Apple has recently changed the privacy guidelines for App Store which now restricts apps from collecting data on users’ friends and other contacts. This crackdown could result in banning of Facebook’s controversial Onavo Protect app – known for spying on user activities.
With the new policies in effect, the iPhone maker will be able to limit how developers use information about Apple device owners’ friends and other contacts and prevent sharing of data extracted without explicit consent.
Bloomberg published an article suggesting that the changes in the App Store guidelines largely seem to target Facebook’s Onavo:
“Apple’s new guidelines “sound like they’re almost written in response to what Onavo and others have been doing,” said Will Strafach, a researcher who has studied Onavo Protect and focuses on the security of Apple’s iOS mobile operating system.”
Onavo Protect is a VPN service which provides anonymity to users from service providers, but it is merely an elaborate coverup to suck massive amounts of data and track device usage pattern of users who have enabled it.
The recently published 450-page book with answers from CEO Mark Zuckerberg’s congressional testimony also confirmed that Facebook uses Onavo’s broad data sets to analyze what types of apps are in demand and how people are using them.

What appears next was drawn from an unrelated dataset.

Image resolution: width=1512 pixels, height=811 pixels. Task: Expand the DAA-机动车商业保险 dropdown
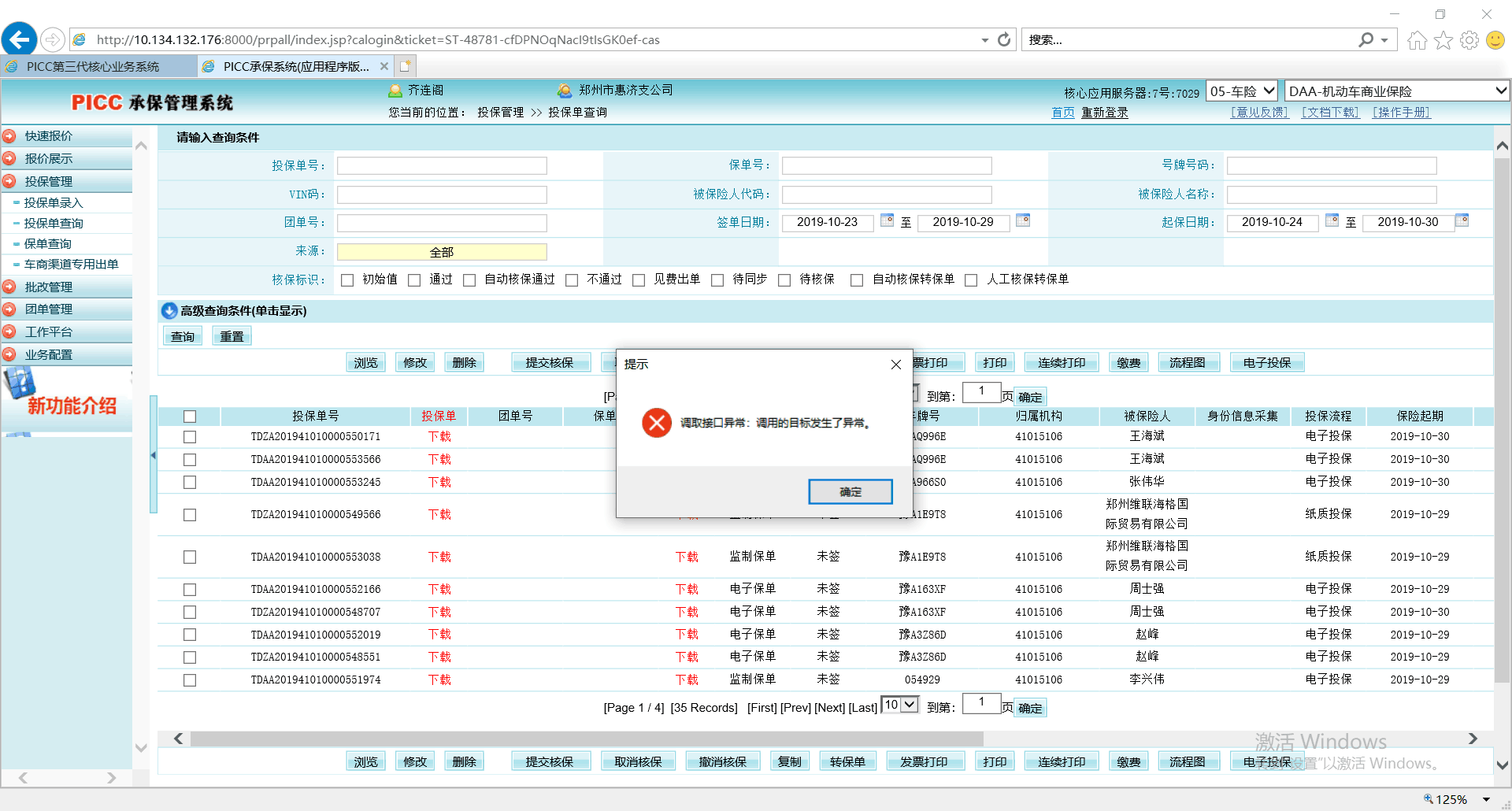tap(1396, 91)
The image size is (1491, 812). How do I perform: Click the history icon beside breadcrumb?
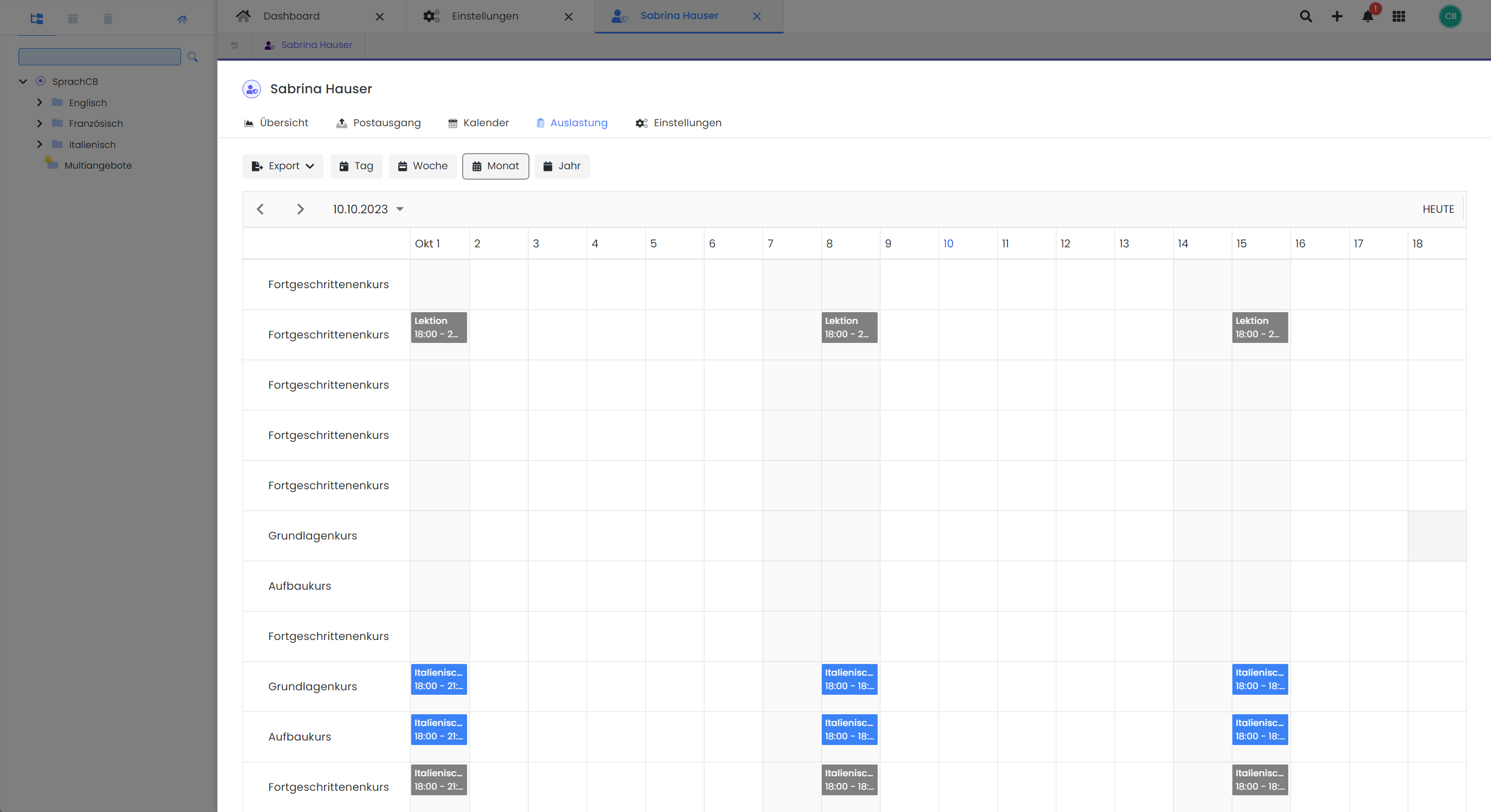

The company also said that it does not misuse the collected data by linking it to individual profiles, but it’s not exactly a secret that Facebook has benefitted from the data harvested by Onavo app such as in the case of $19 billion acquisition of Whatsapp.
Data collected from Onavo has also helped the social media giant to formulate strategies to compete with its rival like Twitter and in revamping Instagram to compete with Snapchat.
The new policies do give Apple sufficient reasons to remove the Onavo app from its platform, but it is still available on the App Store despite the introduction of new rules last week.